In an interview over Labor Day weekend with Flying, pilot Brad Pierce recounted the hours he’d used his Cirrus SR22T flying back and forth from the organization’s staging airport at Pensacola International (KPNS) to airports and Louisiana, focusing their efforts on those places hit hardest.
“Going into Houma (KHUM) for our most recent assessment, [we saw] they are getting back up—Target is open, Lowe’s is open, they are getting stuff in,” Pierce said. “So now we’re really focused on Galliano (KGAO) in the far southern tip of Louisiana, where resources are lagging behind.
“They’re more remote, isolated, less accessible, more logistically challenging. Some road infrastructure held, but our associated folks on the ground reported continued difficulty—you need four or five tires to drive down here… [you’d get] flat tires every mile because of all of the nails and debris on the roads.”
Those images drive home the utility of general aviation in getting supplies in, even with a path open on the ground.
Survey from the Air
Pierce had just returned to Pensacola after making a series of relatively low-level passes at 1,000 feet agl, criss-crossing the severely impacted area. Though relief agencies were on the ground elsewhere, he said, “We did not see one relief or emergency or national guard vehicle…we flew back and forth to survey it all.” The ground vehicles just couldn’t get there yet.
He’s conducted relief flights over the course of 20 years—including support following Hurricane Dorian in September 2019—and he knows the media can sensationalize the depth of the problems. Therefore, it’s important for pilots to make an objective assessment.
“We like to get our own eyes on things; it’s not a sightseeing trip,” Pierce said. “If we see FEMA trucks, we stand down”—but there was zero happening in Galliano when they made their survey. So, they loaded up what they could and brought it into the South Lafourche Leonard Miller Jr. Airport.
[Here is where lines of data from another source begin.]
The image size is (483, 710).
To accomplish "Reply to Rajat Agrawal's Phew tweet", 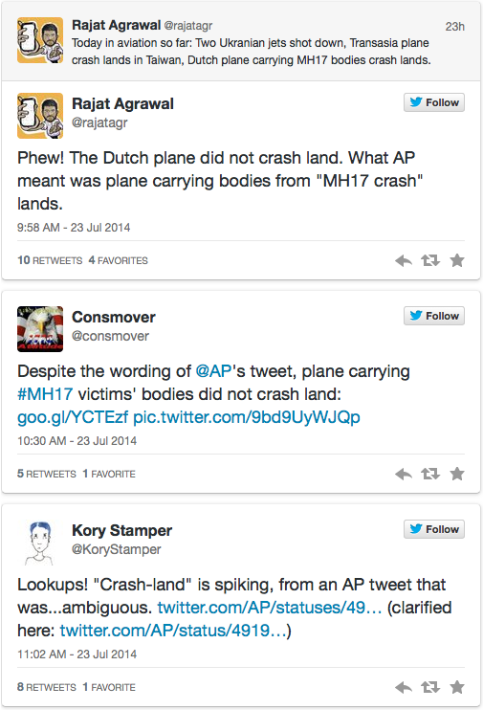I will 404,260.
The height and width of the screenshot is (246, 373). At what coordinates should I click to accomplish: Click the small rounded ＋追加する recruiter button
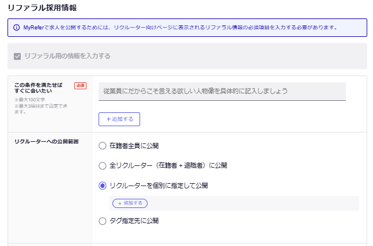pos(130,203)
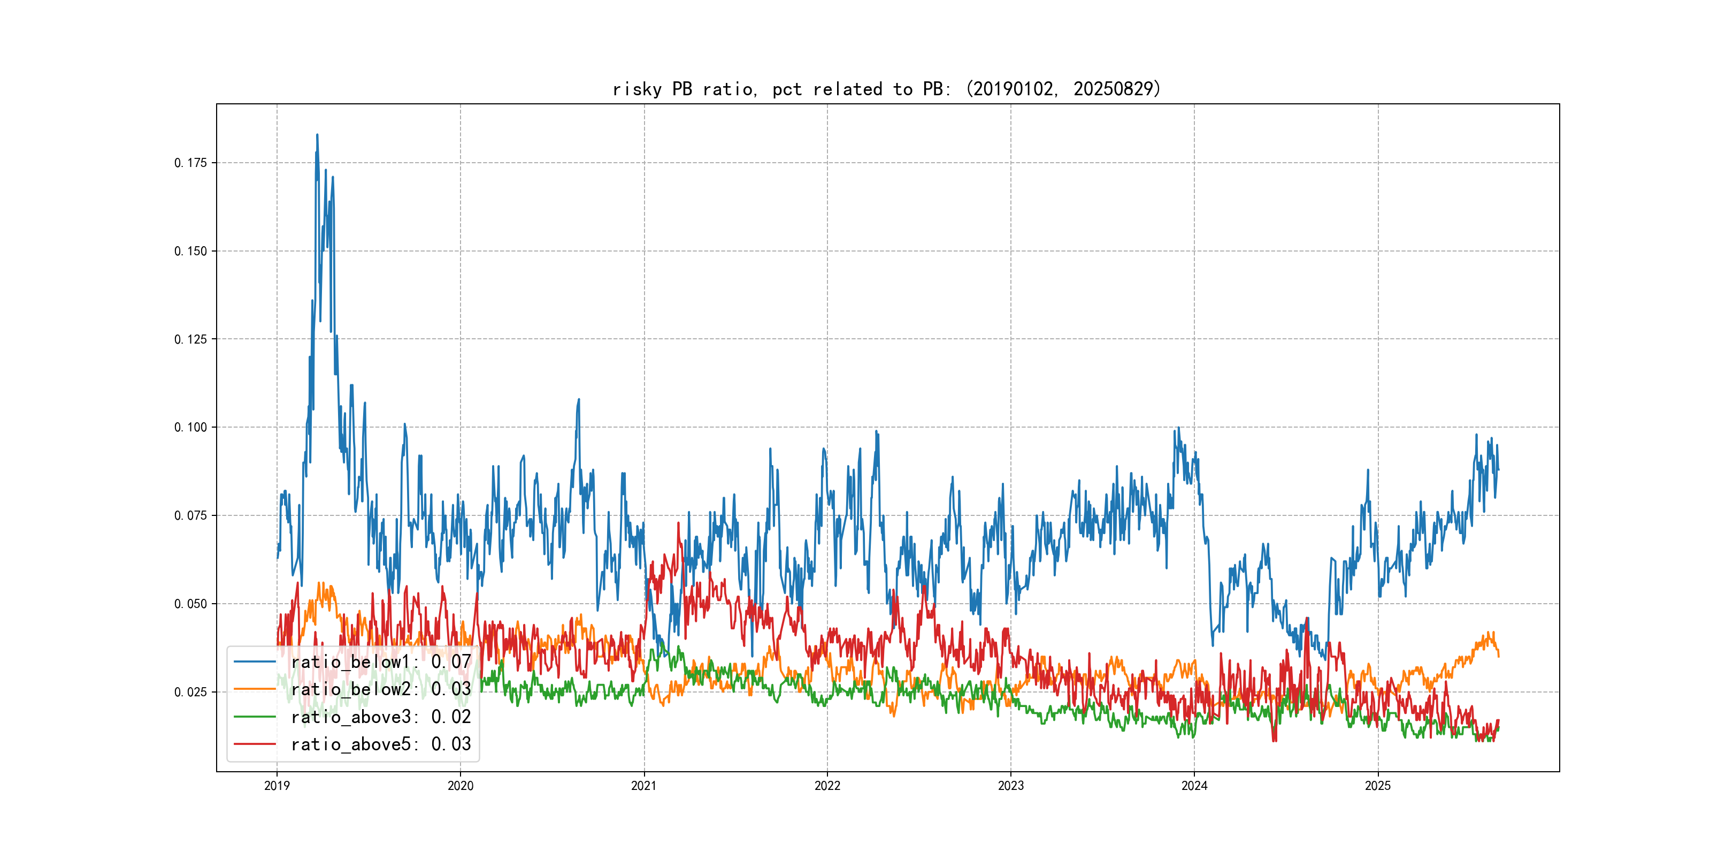The image size is (1733, 867).
Task: Select the 'ratio_above5: 0.03' legend label
Action: click(x=381, y=744)
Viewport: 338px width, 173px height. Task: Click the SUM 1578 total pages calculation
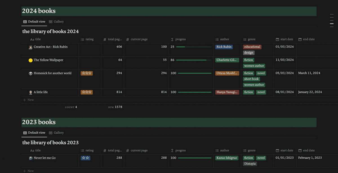[x=115, y=107]
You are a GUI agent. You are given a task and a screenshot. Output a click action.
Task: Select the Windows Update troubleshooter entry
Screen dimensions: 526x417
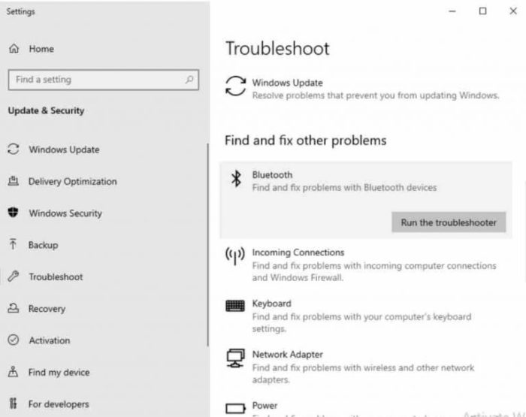287,83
“People in this parrish are in a bad, bad situation,” Pierce continued. “Our relief has not been redundant. We are not looking for an excuse to fly our airplanes—I get plenty of hours—we don’t launch airplanes and burn fuel just to feel good.”
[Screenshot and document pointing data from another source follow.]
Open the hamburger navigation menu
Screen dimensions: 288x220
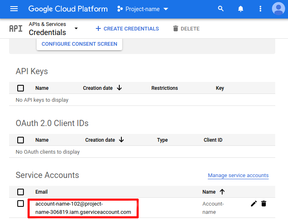click(14, 9)
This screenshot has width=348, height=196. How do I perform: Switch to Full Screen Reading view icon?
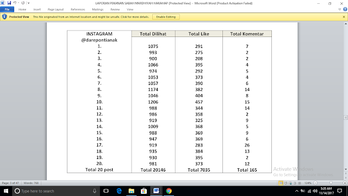coord(285,183)
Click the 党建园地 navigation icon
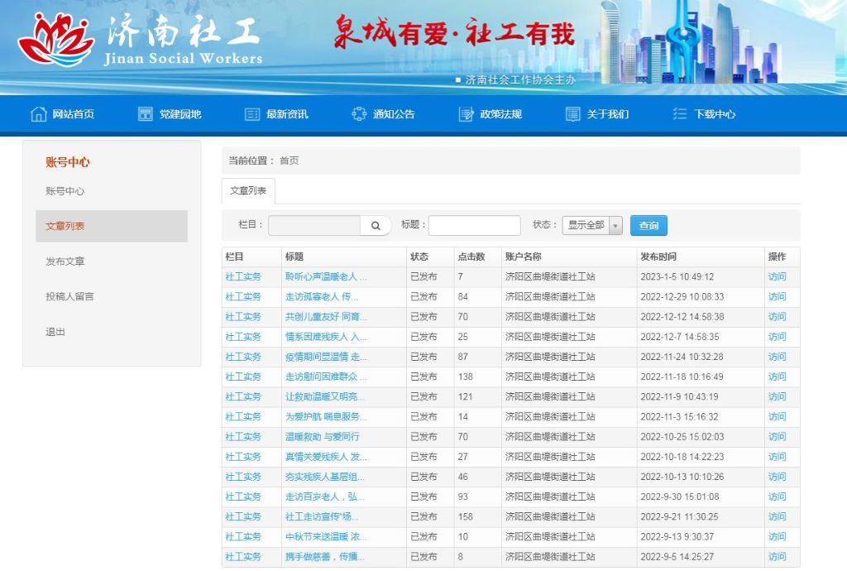Screen dimensions: 847x571 click(x=146, y=114)
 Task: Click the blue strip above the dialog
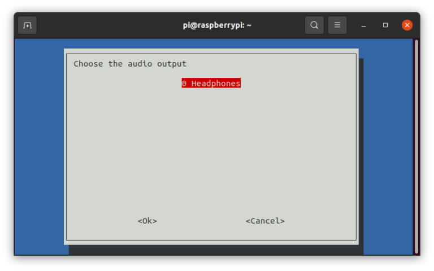point(215,43)
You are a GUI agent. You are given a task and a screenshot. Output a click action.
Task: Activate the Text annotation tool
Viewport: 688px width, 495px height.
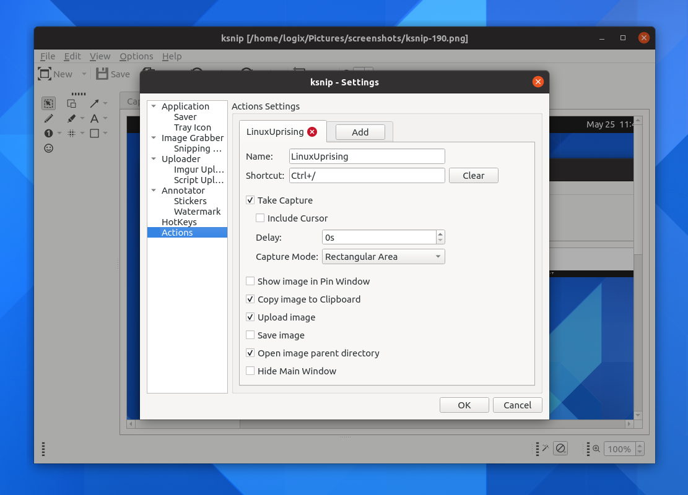[x=94, y=119]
Pierce typically flies up to 600 hours each year in the course of his business, which includes installing commercial kitchens at military bases. He appreciates everything the military does in supplying disaster relief in these times.
“When we see the C-130s come in, we know official help has arrived.”
He has been buoyed by the support coming from other quarters as well.
“The Pensacola Tower controllers showed up yesterday at the FBO. They said, ‘We need to talk with you…all of us got together and filled up a van full of supplies to load into airplanes. Now we’re a part of this thing too.’”
How to Help
“We’ve had more than 200 pilots sign up this last week alone,” said Pierce, noting that the National Air Transport Association issued a joint press release with AeroBridge, highlighting the group’s efforts.
But the need continues, he said.
“When the skies turn dark, we run towards the darkness. We deliver life sustainment, and then we fade quietly into the background until the next disaster comes.”